Excerpted records: Begin

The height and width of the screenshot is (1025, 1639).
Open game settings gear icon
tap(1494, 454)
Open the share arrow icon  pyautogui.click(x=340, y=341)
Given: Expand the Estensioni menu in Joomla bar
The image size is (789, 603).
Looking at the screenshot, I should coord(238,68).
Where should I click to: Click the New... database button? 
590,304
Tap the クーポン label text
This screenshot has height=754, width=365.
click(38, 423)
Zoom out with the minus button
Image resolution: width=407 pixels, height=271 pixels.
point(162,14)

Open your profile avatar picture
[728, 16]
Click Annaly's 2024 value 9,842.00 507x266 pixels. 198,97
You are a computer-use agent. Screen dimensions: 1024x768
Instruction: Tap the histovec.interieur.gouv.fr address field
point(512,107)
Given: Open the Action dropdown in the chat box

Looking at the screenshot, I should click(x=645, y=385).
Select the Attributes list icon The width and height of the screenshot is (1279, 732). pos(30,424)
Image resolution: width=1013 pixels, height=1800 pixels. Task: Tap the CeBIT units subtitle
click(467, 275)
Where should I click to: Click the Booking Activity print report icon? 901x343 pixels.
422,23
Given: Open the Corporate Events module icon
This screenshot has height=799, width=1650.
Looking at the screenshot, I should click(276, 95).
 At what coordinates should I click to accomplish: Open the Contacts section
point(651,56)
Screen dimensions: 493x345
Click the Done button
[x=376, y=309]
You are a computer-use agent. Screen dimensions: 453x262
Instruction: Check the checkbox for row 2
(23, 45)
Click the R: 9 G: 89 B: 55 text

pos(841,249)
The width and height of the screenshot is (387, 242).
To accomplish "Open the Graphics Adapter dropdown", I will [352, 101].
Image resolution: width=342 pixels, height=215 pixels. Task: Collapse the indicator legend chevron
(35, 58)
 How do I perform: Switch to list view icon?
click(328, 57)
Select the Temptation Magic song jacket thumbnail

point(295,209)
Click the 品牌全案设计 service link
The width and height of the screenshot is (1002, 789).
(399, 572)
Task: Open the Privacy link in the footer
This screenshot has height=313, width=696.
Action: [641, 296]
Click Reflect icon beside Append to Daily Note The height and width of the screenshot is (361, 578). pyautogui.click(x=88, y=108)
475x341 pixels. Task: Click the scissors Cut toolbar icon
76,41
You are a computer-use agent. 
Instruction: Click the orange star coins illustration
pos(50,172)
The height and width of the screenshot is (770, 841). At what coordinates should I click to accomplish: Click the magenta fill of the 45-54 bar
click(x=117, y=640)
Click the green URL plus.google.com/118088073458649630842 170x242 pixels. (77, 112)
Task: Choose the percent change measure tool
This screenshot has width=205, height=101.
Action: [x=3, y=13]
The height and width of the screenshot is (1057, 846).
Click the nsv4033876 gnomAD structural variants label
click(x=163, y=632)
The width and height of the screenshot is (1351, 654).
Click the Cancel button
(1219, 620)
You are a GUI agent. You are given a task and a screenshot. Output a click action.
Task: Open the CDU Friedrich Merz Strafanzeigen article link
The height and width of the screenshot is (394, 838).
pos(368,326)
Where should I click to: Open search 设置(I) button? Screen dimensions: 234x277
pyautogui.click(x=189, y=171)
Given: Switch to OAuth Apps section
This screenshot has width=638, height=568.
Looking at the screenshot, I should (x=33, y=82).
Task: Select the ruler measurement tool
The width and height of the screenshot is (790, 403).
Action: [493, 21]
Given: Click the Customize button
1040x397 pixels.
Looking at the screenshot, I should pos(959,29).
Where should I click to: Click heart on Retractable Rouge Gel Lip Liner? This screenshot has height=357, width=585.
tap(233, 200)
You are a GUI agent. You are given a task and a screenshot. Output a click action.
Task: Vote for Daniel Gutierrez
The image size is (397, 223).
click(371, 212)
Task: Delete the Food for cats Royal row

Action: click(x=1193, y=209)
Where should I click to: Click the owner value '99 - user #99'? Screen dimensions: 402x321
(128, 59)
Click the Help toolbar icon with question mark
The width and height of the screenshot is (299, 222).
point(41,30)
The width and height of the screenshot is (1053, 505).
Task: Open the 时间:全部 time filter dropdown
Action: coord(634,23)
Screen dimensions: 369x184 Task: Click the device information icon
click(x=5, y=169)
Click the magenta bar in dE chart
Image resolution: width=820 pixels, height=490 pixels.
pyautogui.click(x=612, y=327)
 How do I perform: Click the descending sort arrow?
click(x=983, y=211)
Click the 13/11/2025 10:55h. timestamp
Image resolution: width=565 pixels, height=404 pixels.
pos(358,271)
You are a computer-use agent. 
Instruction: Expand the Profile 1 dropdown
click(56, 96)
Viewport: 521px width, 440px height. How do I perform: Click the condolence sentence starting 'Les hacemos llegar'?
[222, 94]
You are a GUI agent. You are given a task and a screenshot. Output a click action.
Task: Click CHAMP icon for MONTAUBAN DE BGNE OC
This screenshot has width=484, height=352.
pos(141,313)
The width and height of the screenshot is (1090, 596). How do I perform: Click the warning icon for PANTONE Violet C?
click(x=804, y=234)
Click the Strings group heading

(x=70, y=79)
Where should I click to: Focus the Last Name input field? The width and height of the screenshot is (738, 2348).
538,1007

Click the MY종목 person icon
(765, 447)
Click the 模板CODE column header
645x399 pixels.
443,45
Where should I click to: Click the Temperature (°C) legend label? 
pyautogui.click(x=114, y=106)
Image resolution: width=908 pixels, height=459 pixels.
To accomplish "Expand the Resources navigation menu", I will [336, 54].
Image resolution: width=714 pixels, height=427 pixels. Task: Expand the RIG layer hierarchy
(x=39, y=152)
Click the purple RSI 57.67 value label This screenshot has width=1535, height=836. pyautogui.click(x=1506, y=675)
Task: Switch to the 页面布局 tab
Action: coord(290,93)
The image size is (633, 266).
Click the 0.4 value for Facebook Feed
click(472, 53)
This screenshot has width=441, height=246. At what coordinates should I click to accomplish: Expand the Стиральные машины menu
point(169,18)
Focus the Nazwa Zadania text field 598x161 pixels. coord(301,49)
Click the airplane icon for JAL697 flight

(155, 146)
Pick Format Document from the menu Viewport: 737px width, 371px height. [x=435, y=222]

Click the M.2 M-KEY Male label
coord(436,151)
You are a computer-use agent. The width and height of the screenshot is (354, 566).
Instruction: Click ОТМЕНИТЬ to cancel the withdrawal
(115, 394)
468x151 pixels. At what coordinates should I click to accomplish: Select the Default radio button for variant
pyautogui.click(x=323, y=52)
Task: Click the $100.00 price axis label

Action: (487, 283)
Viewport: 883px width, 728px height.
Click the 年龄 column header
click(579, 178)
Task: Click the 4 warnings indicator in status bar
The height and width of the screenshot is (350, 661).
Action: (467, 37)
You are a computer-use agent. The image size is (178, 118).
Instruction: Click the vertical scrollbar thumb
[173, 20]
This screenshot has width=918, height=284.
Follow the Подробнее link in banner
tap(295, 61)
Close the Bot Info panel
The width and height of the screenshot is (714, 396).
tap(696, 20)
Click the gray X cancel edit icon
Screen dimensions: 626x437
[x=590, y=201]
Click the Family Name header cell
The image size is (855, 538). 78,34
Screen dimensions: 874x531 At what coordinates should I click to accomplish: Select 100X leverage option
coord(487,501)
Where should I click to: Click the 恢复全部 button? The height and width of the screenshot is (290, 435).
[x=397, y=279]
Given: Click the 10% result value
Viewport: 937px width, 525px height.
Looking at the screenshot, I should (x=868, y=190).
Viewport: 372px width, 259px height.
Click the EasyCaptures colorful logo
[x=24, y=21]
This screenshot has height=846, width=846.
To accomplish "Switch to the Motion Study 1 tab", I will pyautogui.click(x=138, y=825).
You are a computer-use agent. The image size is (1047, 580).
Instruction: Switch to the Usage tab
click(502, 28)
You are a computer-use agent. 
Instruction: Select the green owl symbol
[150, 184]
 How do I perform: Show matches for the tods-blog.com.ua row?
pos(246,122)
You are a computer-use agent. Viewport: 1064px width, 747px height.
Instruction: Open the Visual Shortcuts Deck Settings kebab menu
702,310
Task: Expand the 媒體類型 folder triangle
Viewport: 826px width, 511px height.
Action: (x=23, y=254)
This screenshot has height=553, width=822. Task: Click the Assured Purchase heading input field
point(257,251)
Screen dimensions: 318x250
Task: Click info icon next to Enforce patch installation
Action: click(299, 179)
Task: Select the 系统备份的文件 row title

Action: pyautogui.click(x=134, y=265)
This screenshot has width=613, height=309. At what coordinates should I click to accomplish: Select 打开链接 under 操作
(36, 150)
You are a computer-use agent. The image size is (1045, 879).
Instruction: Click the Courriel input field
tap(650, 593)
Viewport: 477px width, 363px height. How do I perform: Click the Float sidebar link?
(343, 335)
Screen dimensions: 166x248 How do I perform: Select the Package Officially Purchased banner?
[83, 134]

Excerpted records: End

§ Task prompt:
The output must consist solely of the lines from the first line of the records through the line containing "Tap the クーポン label text", reproduced exactly.

§ Result of the exercise:
The height and width of the screenshot is (1025, 1639).
Open game settings gear icon
tap(1494, 454)
Open the share arrow icon  pyautogui.click(x=340, y=341)
Given: Expand the Estensioni menu in Joomla bar
The image size is (789, 603).
Looking at the screenshot, I should coord(238,68).
Where should I click to: Click the New... database button? 
590,304
Tap the クーポン label text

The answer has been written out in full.